**Passage to read**
[dpdk-users] e1000 port stats
Van Haaren, Harry
harry.van.haaren at intel.com
Tue Dec 8 11:54:15 CET 2015
From: Sridhar.V.Iyer [mailto:sridhariyer at versa-networks.com]
> From gdb (KVM e1000), I see that the control is going to em_ethdev.c and not igb_ethdev.c (where the patch you provided applies). I added a similar patch in em_ethdev.c, but that didn’t help.
>
> However, when I apply the following patch, I seem to get the correct byte count:
>
> sridhar at sridhar-dev1:~/devel/15.2R1$ git diff
> diff --git a/usr/lib/DPDK/lib/librte_pmd_e1000/em_ethdev.c b/usr/lib/DPDK/lib/librte_pmd_e1000/em_ethdev.c
> index 8f9921c..83076ab 100644
> --- a/usr/lib/DPDK/lib/librte_pmd_e1000/em_ethdev.c
> +++ b/usr/lib/DPDK/lib/librte_pmd_e1000/em_ethdev.c
> @@ -828,8 +828,10 @@ eth_em_stats_get(struct rte_eth_dev *dev, struct rte_eth_stats *rte_stats)
> stats->roc += E1000_READ_REG(hw, E1000_ROC);
> stats->rjc += E1000_READ_REG(hw, E1000_RJC);
>
> - stats->tor += E1000_READ_REG(hw, E1000_TORH);
> - stats->tot += E1000_READ_REG(hw, E1000_TOTH);
> + stats->tor += E1000_READ_REG(hw, E1000_TORL);
> + stats->tor += ((uint64_t)E1000_READ_REG(hw, E1000_TORH) << 32);
> + stats->tot += E1000_READ_REG(hw, E1000_TOTL);
> + stats->tot += ((uint64_t)E1000_READ_REG(hw, E1000_TOTH) << 32);
>
> stats->tpr += E1000_READ_REG(hw, E1000_TPR);
> stats->tpt += E1000_READ_REG(hw, E1000_TPT);
This part looks good - fixes reading the register for em pf driver.

**Entries supplied**

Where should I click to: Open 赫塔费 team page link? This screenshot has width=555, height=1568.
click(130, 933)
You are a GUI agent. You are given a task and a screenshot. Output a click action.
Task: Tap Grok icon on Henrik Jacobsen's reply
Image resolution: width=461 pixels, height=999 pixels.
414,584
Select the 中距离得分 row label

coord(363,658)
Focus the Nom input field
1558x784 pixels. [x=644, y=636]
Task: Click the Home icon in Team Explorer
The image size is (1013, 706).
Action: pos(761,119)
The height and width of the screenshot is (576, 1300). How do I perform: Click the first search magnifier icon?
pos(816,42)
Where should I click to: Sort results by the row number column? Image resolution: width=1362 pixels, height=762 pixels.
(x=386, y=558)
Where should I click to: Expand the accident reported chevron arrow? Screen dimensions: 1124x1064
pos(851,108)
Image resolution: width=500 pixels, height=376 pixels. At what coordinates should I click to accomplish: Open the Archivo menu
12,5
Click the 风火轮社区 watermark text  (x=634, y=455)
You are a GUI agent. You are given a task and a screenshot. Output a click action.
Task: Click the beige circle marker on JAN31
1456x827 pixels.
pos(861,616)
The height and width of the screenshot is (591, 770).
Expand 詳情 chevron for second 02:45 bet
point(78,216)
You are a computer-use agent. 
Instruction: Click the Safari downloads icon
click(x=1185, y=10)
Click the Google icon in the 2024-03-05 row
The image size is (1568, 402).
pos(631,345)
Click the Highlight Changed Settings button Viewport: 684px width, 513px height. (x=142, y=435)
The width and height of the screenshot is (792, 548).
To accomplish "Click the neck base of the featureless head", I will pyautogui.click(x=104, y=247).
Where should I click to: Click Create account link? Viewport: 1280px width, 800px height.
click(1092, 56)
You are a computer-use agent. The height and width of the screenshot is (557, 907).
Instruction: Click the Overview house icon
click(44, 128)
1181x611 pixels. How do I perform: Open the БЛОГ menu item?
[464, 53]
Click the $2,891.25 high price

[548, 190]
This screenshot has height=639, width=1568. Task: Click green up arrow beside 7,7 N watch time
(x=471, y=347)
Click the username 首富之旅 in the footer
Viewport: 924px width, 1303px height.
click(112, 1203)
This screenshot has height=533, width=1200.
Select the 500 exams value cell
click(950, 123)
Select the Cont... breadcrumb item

**What you will do**
1 – From the diff in the e1000 port stats post, list every distinct register name passed to E1000_READ_REG.
2 – Rewrite the e1000 port stats post starting with "[dpdk-users] e1000 port" and going on through "that didn’t help.", renaming "em_ethdev.c" to "em_driver.c" wherever it occurs.

**Replies**
1 – E1000_ROC, E1000_RJC, E1000_TORH, E1000_TOTH, E1000_TORL, E1000_TOTL, E1000_TPR, E1000_TPT

2 –
[dpdk-users] e1000 port stats
Van Haaren, Harry
harry.van.haaren at intel.com
Tue Dec 8 11:54:15 CET 2015
From: Sridhar.V.Iyer [mailto:sridhariyer at versa-networks.com]
> From gdb (KVM e1000), I see that the control is going to em_driver.c and not igb_ethdev.c (where the patch you provided applies). I added a similar patch in em_driver.c, but that didn’t help.